Coinbase has introduced Bitcoin-backed lending, allowing users to borrow USDC stablecoin without selling their Bitcoin holdings.
The service, powered by the open-source lending protocol Morpho and built on the Base blockchain, is available to US customers, except for customers in New York State.
Coinbase users will borrow USDC with Bitcoin collateral
The US-based crypto exchange shared the news in a post on X (Twitter). Coinbase said the lending facility can support more collateral in the future.
“Bitcoin-backed loans are here. Borrow USDC against Bitcoin, without selling it. Rolling out to US users (e.g. NY) from now on. More collateral assets and regions are coming. Powered by Morpho Labs and built on Base. The future of finance lies onchain,” Coinbase said.
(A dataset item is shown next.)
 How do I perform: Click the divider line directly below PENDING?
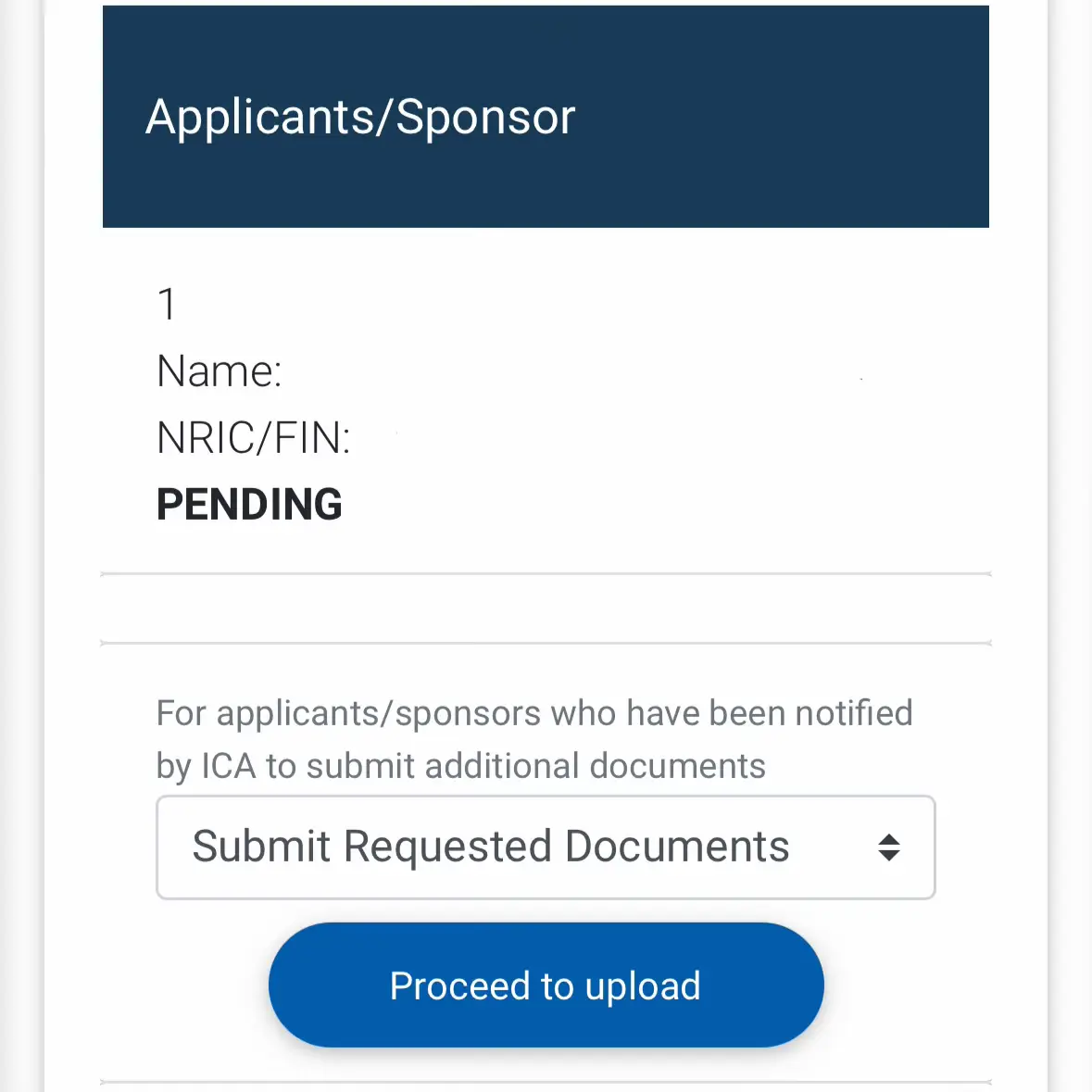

In a follow-up blog, Coinbase highlighted the benefits of its new offering. It highlighted its ability to defer potential tax implications by allowing users to borrow against Bitcoin rather than sell it.
The company also points to the seamless integration of on-chain protocols such as Morpho and Base. According to the exchange, these integrations will make access to financial services faster and more intuitive.
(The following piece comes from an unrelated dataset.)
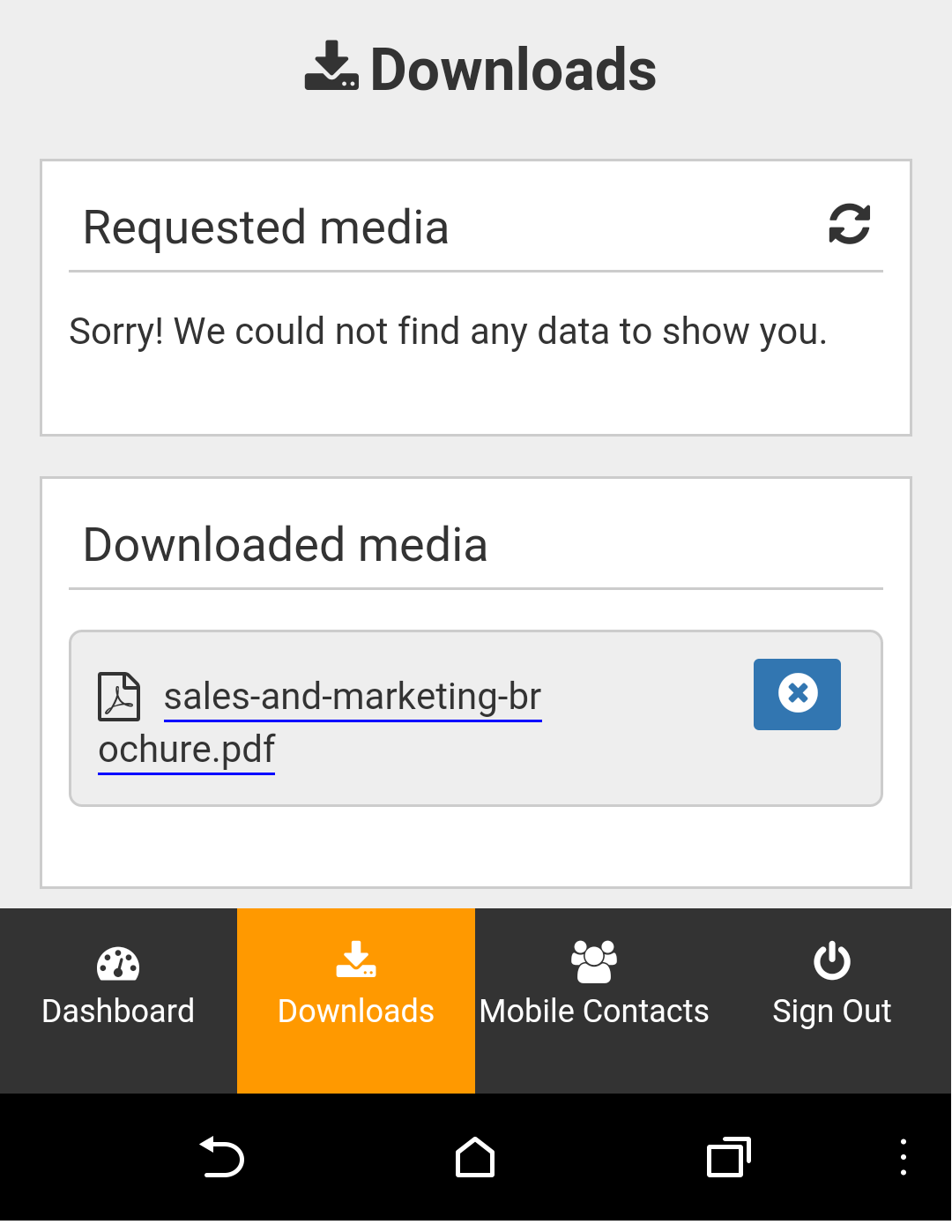
Task: Open the Android recent apps view
Action: click(x=728, y=1157)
“This is another important step toward giving our customers more control over their financial lives,” said an excerpt in the blog.
Coinbase’s USDC lending facility allows users to pledge Bitcoin (BTC) as collateral. The BTC is converted into Coinbase’s Bitcoin wrapper, cbBTC, at a 1:1 ratio and transferred to Morpho’s smart contracts. In return, users receive USDC, which can be used in a variety of ways. For starters, users earn over 4% in rewards and can ship worldwide for free.
Additionally, users can convert USDC to USD for significant expenses, including car purchases or mortgage down payments. Coinbase has also committed to streamlining the process, allowing users to borrow up to $100,000 in USDC depending on the value of their Bitcoin collateral.
Community reactions to Coinbase’s USDC lending facility
According to the blog, interest rates are variable, with Morpho automatically determining the factor based on market conditions. There is no fixed repayment schedule, making it flexible. However, if the value of the collateral against the loan is not maintained, this will lead to automatic liquidation. These technical details have drawn mixed reactions from the crypto community.
“This will be a huge undertaking. People put up their BTC as collateral and then an event happens that causes a price drop, resulting in automatic liquidation and you no longer own your Bitcoin, Coinbase does,” Kurt Knapp, a popular user on
Others expressed concerns about centralization risks and variable interest rates, citing departures from DeFi’s decentralized ethos.
“This sounds convenient for Coinbase users… but centralization and variable interest rates miss the mark for serious DeFi users who value decentralization and cost efficiency,” says Ashley, a decentralization advocate.
Taken together, these concerns center on centralization and market volatility, among others. Variable interest rates, which are recalculated every few seconds, can increase unpredictability for borrowers.
“Coinbase says they are restarting “Bitcoin lending,” but read the fine print. Coinbase is just the middleman. They wrap bitcoin in cbBTC and implement it in an Ethereum-based DeFi lending protocol called Morpho. I wouldn’t touch this product with a 10 foot pole,” another user added.
Furthermore, the risk of liquidation during market downturns is a significant disadvantage. If Bitcoin’s value plummets, borrowers could lose their collateral, potentially leading to significant financial losses. Thomas Young, a technology innovation researcher, also raised concerns about taxable events with this offering.
As the platform rolls out this service and explores new markets, its ability to address these issues could determine the product’s success. Although the service is currently limited to the US, Coinbase has plans to expand globally.
The EU is likely to be the next market due to USDC’s alignment with MiCA regulations. Coinbase’s recent moves toward regulatory clarity in Europe position the EU as the exchange’s potential next target market, amid plans to scale this offering internationally.